United Propane Gas Inc. v. Pincelli & Associates Inc., supra.  Wikipedia outlines the elements of a valid contract in the article you can find here.  The Wikipedia entry you can find here explains the “meeting of the minds.”

Pincelli & Associates also argued that UPG’s Complaint should be dismissed because

it fails to allege a writing that satisfies Kentucky's statute of frauds.

Specifically, Defendant argues that the emails do not satisfy the statute of frauds under the Federal Electronic Signatures in Global and National Commerce Act (E–SIGN) or the Uniform Electronic Transactions Act (UETA). (Docket No. 5, at 9.) Kentucky courts interpret the writing requirement of the statute of frauds loosely and have determined correspondence similar to emails as sufficient to deny statute of frauds arguments. See, e.g., TWB Distribution, LLC v. BBL, Inc., 2009 WL 5103604 (U.S. District Court for the Western District of Kentucky 2009); Commonwealth Aluminum Corporation v. Stanley Metal Associates, 186 F.Supp.2d 770 (U.S. District Court for the Western District of Kentucky 2001).

United Propane Gas Inc. v. Pincelli & Associates Inc., supra.  In a footnote, the judge explained that while Kentucky cases “do not outright state that emails may satisfy the statute of frauds -- although it is implied -- there is no precedent contrary to such a result.” United Propane Gas Inc. v. Pincelli & Associates Inc., supra.  He also noted that the Kentucky statute of frauds “states that “[i]f a law requires a record to be in writing, an electronic record satisfies the law.” United Propane Gas Inc. v. Pincelli & Associates Inc., supra (quoting KentuckyRevised Statutes § 369.107(3)).

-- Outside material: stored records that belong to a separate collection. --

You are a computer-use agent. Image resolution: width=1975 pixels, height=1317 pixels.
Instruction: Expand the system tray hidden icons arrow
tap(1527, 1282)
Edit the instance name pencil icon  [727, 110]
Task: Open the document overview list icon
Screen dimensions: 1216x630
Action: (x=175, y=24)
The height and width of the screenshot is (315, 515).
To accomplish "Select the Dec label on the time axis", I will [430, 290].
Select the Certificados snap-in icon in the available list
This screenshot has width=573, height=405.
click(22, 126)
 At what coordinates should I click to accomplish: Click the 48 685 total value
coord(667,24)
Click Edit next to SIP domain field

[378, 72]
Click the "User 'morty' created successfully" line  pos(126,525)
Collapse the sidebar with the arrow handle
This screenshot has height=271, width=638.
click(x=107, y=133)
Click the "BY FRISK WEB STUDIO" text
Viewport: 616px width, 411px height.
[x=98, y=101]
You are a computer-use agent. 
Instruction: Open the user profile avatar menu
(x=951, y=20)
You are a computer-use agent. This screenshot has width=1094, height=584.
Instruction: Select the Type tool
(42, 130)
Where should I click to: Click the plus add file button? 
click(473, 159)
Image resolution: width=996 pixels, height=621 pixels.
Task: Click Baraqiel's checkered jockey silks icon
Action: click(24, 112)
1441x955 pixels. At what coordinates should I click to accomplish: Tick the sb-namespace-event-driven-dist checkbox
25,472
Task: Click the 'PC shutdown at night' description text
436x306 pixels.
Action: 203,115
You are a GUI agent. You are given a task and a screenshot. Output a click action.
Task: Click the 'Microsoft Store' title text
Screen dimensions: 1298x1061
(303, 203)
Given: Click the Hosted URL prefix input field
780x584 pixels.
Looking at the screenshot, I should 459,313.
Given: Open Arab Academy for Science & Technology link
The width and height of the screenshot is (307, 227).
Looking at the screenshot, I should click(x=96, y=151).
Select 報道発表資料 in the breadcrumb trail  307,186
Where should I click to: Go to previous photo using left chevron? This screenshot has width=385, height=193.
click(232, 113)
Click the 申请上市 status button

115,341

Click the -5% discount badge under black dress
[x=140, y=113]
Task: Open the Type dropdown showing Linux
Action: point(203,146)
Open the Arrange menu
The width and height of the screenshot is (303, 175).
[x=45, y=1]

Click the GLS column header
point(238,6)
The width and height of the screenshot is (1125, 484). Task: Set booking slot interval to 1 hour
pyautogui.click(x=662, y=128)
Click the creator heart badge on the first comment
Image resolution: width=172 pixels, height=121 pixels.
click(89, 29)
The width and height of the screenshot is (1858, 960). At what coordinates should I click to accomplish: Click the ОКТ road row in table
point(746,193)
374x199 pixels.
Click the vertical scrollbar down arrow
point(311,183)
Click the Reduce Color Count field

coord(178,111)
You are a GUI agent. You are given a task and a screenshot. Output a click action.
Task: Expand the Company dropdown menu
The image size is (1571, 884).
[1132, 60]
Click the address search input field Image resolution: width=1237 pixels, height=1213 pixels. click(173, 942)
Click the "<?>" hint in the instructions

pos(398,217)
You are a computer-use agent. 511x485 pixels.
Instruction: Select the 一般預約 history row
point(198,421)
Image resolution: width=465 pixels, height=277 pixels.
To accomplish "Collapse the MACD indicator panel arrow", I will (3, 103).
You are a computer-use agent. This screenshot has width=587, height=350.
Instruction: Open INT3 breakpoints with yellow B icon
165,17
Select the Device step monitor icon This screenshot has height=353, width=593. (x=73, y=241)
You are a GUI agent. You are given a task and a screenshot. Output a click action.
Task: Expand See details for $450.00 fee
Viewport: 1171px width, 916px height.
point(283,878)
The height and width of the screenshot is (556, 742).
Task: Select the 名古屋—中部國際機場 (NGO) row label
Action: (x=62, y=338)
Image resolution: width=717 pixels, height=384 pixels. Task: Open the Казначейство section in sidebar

The judge went on to explain that

[a]dditionally, the UETA provides that electronically delivered documents and signatures affixed thereto can satisfy the statute of frauds.  Kentucky Revised Statutes § 369.102(8) defines an electronic signature as `an electronic sound, symbol, or process attached to or logically associated with a record and executed or adopted by a person with the intent to sign the record.’

All emails from Pincelli between August 1st and August 6th contained, in the signature line of the email, Kristine Ford's name. . . . This Court believes that Kentucky courts would find that under the right circumstances -- where the intent and signature elements are present -- emails can satisfy the statute of frauds. Accordingly, the Court finds at this early stage of the litigation Plaintiff's claim of a contract is not implausible and will DENY Defendant's Motion to Dismiss as to the breach of contract claim.

United Propane Gas Inc. v. Pincelli & Associates Inc., supra.

As Wikipedia explains, the “statute of frauds refers to the requirement that certain kinds of contracts be memorialized in a writing, signed by the party to be charged, with sufficient content to evidence the contract.”  As Wikipedia also explains, the contracts encompassed by the statute of frauds include contracts that cannot be performed in one year, contracts for the sale of goods “totaling $500 or more”.  You can find the Kentucky statute of frauds provision here.  

And if you are interested, you can read more about the statute of frauds and email in the post you can find here.

(For some reason, I'm having formatting problems with this post . . . I've fixed all of them I can.  Apologies.)